You could get tips for writing articles and comments, which are paid in Bitcoin Cash (BCH) cryptocurrency,
which can be spent on the Internet or converted to your local money.
If I put myself in the shoes of a VC [venture capitalist] and I'm gonna talk to someone that is building something on top of BCH, well my first question is gonna be "Why BCH rather than some other project"? And the thing that is going to come back to me as a VC is that this is an external risk because things are being built on an infrastructure that is funded on a shoestring. And VCs - you know the community may not be aware of those number I just talked about - but VCs this is what they look at and they are very good at evaluating this kind of stuff, this is their core business. So they're gonna see well, you know this is a community that is funding it's infra[structure] to the order of 500k a year and they consider that a great success. This is like a big red flag for stuff that VC's specifically care about and that's a bit of an issue I think and that's probably one of the reason it's difficult, right? Because really you don't want to be like you know "oh we need to fund the products, oh no we need to fund the infrastructure".
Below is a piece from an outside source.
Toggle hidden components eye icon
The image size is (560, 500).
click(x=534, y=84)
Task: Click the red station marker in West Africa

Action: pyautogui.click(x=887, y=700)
The reality is that you need to fund both because both depend on each other. And if you don't fund both then - you know - the thing is just not going to work. So if you have limited resources needed to fund those two stuff and those both are pretty expensive if you want to make that happen at scale, then we need to get smart and find [a] creative way to get the money in.
Because the way it's happening right now it's just not going to work. The only thing that it's gonna achieve is that it's gonna bankrupt the people that believe the most in BCH which is exactly what you don't want. A successful system would do the exact opposite, would ensure that the people that support it the most get richest over time, you know, richer or get the richest over time.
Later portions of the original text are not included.